El poema nos presenta apenas algo de lo que podría haberse dicho. Es un fin en sí mismo. Tal vez sea así por la forma cómo devienen las cosas cuando tu atención se distrae por un momento en un presente en el que, salvo por la ausencia del futuro, no se vislumbra ningún otro sueño. ¿No te llama la atención que «poesía» suene a pretérito imperfecto de indicativo? Hay algo real que parece hacer de esta afirmación algo cierto. Es el fantasma de haberlo confesado, quizá porque así puede interpretarse de otra manera, mientras la historia pervive al desgaire con la velocidad de esas manadas de lobos salvajes que dan caza a los cérvidos.
¿Y entonces, dirás, qué hago dictando largas sesiones de «escritura creativa» en vez de alinearme los chakras en algún programa de salud alternativa para adultos mayores antes que me asalten los típicos trastornos depresivos al resistir la demanda histérica, obsesionada con «escribir», y aun después de haberles advertido: «no puedo, la finalidad de un poema es perderse en sí mismo» sin imaginar que ellos pensaron utilizar esos escritos para enriquecer sus currículums de vida?

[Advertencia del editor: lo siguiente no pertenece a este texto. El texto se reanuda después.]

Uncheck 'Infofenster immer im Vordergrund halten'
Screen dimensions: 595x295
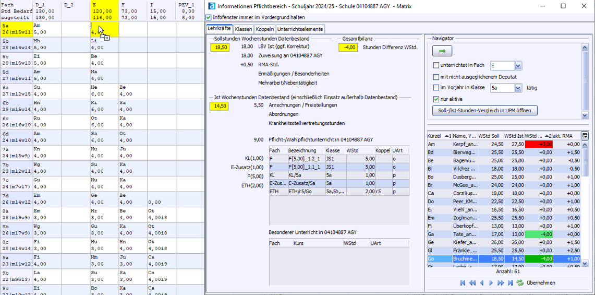pyautogui.click(x=209, y=18)
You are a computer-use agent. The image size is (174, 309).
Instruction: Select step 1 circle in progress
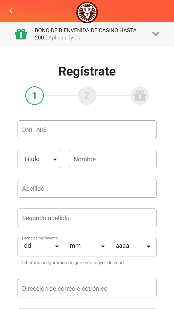(x=35, y=96)
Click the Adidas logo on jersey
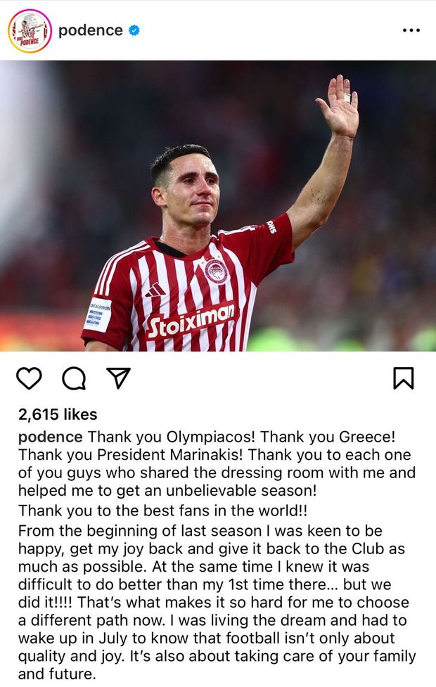The height and width of the screenshot is (687, 436). (155, 290)
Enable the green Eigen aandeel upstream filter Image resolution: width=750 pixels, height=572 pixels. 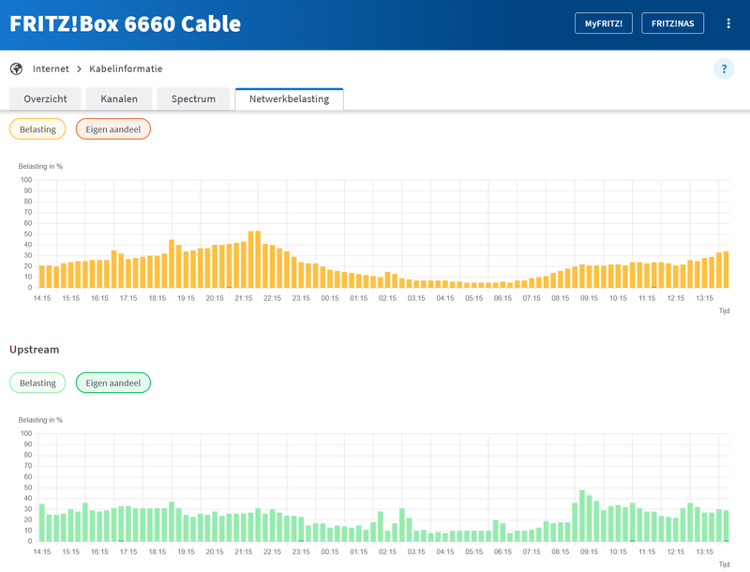(113, 383)
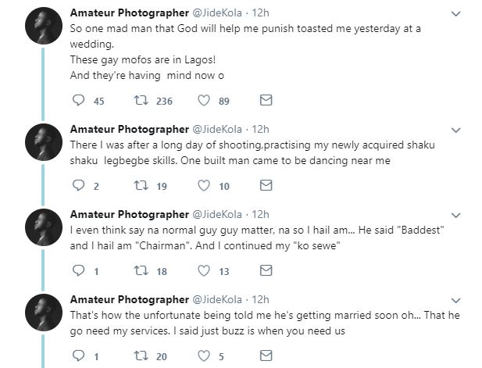This screenshot has width=482, height=368.
Task: Expand options for the shaku shaku tweet
Action: (x=456, y=130)
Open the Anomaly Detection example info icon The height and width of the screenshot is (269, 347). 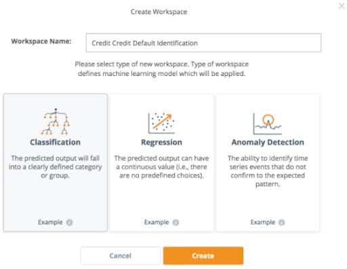pyautogui.click(x=282, y=222)
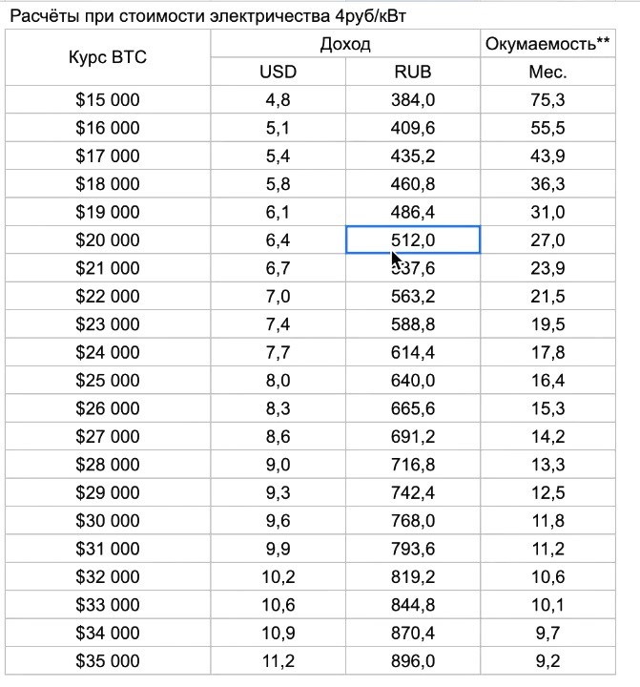Select payback cell showing 27,0
The height and width of the screenshot is (687, 640).
[x=547, y=239]
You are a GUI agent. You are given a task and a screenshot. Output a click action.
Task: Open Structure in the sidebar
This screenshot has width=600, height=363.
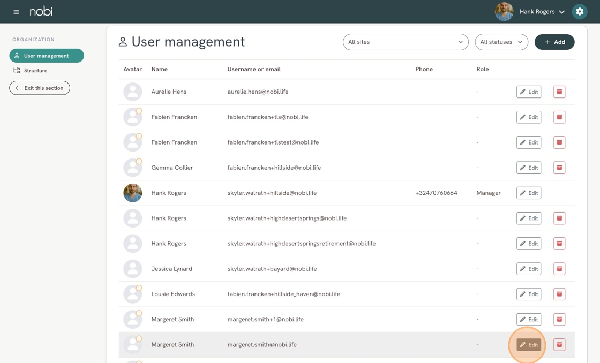35,71
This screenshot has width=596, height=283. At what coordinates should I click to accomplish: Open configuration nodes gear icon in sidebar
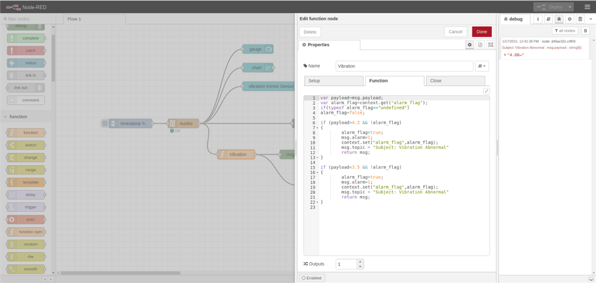point(569,19)
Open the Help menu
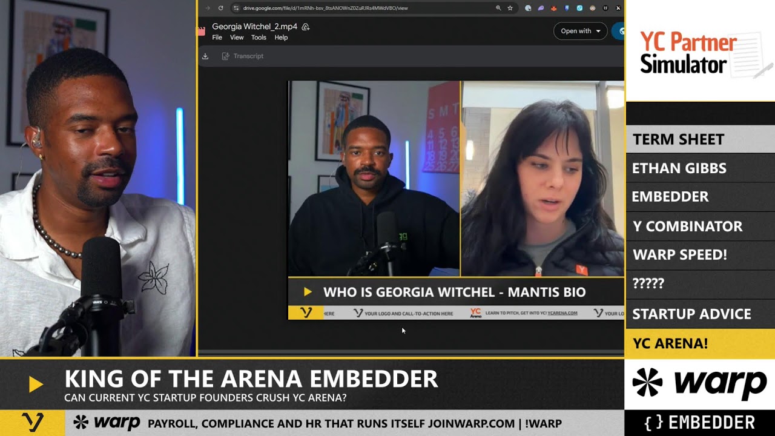This screenshot has height=436, width=775. [x=281, y=38]
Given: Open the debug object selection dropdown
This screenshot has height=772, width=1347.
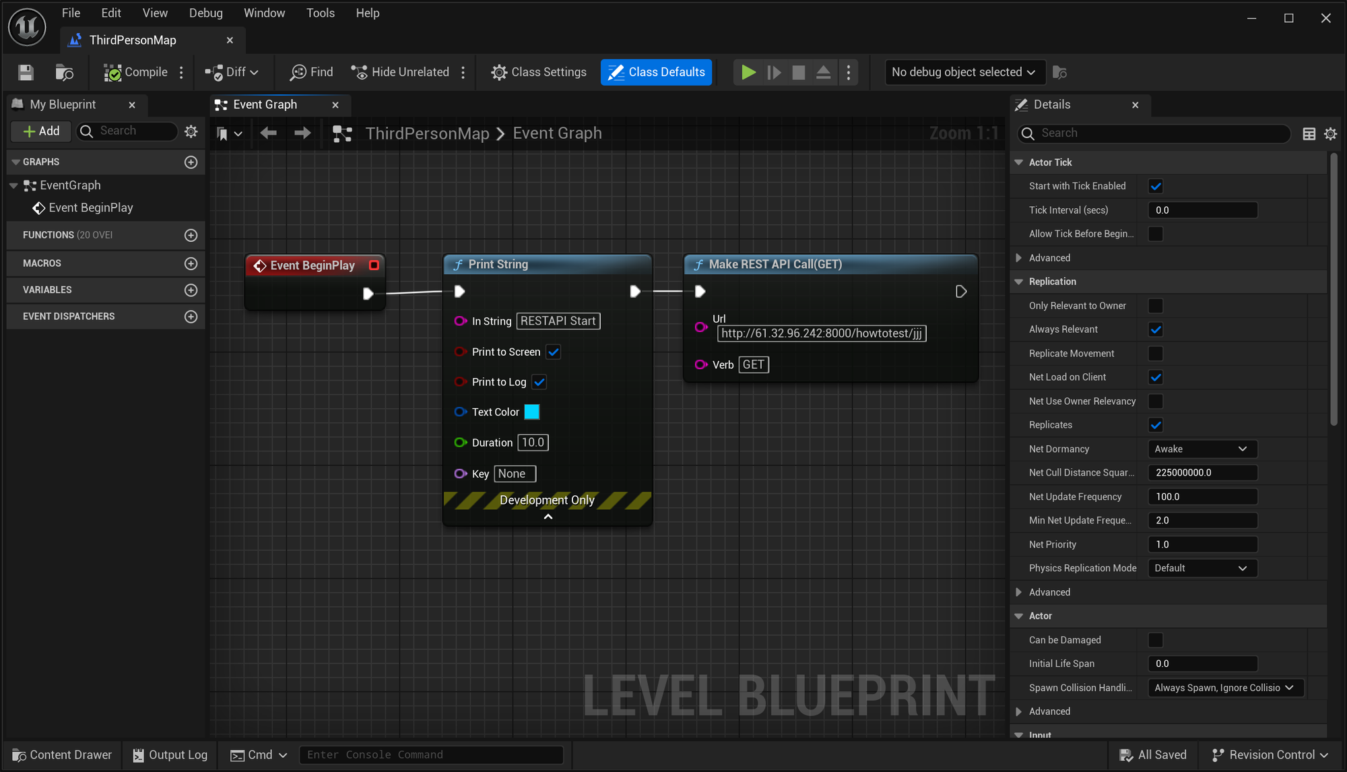Looking at the screenshot, I should point(964,72).
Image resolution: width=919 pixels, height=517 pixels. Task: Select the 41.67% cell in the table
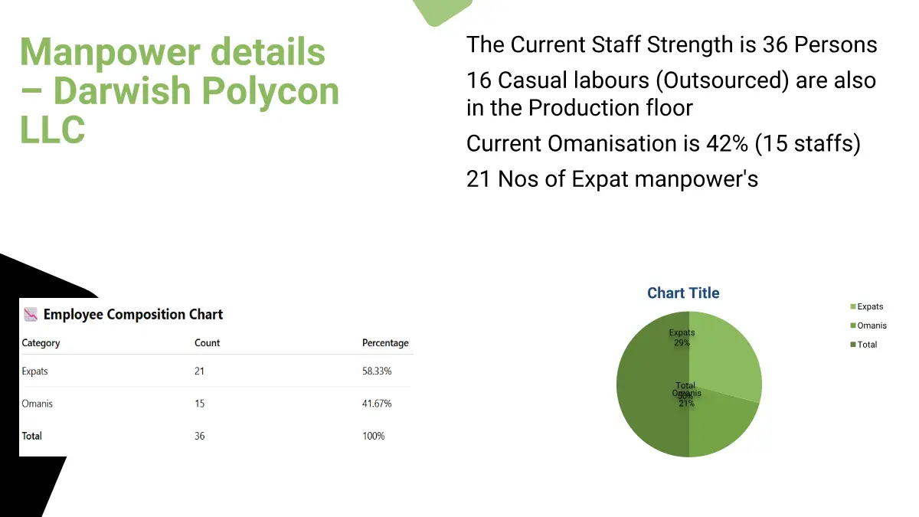click(377, 404)
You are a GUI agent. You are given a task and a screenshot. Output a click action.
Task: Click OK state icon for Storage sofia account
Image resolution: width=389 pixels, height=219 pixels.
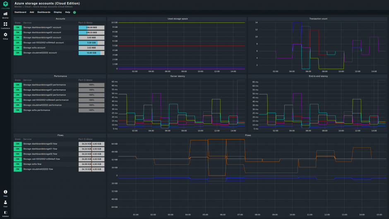tap(18, 48)
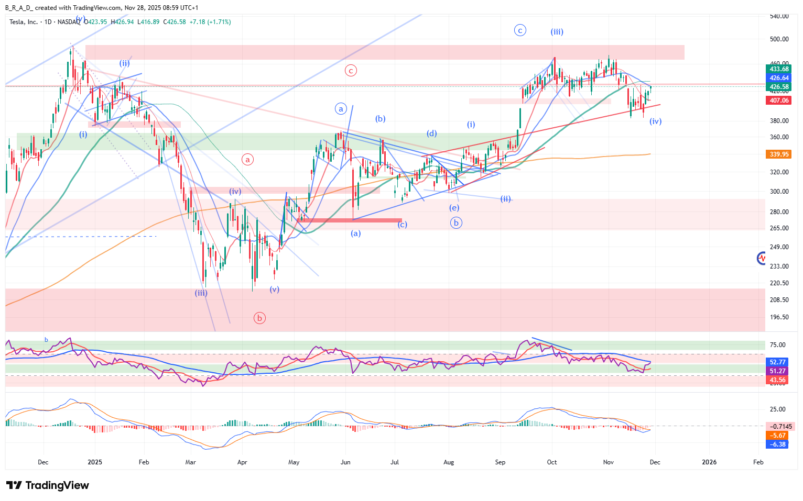Screen dimensions: 803x501
Task: Click the orange -5.67 MACD value label
Action: [777, 436]
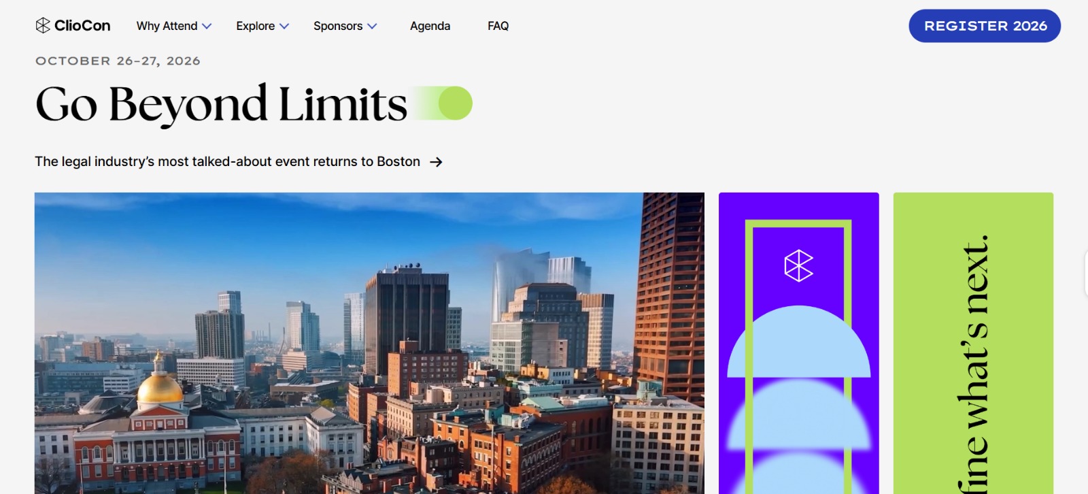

Habría que prestar más atención a la música que hacen las piedras. ¿Vas a ponerte a politizar la alegoría? Puede que se trate de un proceso que, en sí es falso, pero más verdadero que pensarlo bajo la forma de un poema y ejercer desde ahí nuestro legítimo derecho a la protesta. Quiero decir que, desde allí, no es posible encontrar un espacio común por una pequeña diferencia en el tiempo. Habría que buscar una mejor forma de «alienarse». La mística, por ejemplo, más que cualquier otra actitud o sistema, afirma la dignidad del presente sin sacrificar la eventualidad de una vida futura. No como una esperanza o un minidrama cotidiano vivido con los ribetes de una tragedia nacional.
En las películas, el amanecer nos dice que todo va a estar bien. Hoy ya no significa nada. El mañana alterará el sentido. Cuando miras atrás siempre está el pasado. No se ha desvanecido. Está hablando contigo con las márgenes precipitándose en orvallos de observaciones, asteriscos y signos de exclamación.
¿Qué hacer con nada más para una experiencia futura ajena a la dimensión del «yo»?
La Justicia se encuentra en el otro mundo. En éste lo que hay son leyes.
Si puedes soportarlo qué bueno que seas un contemporáneo.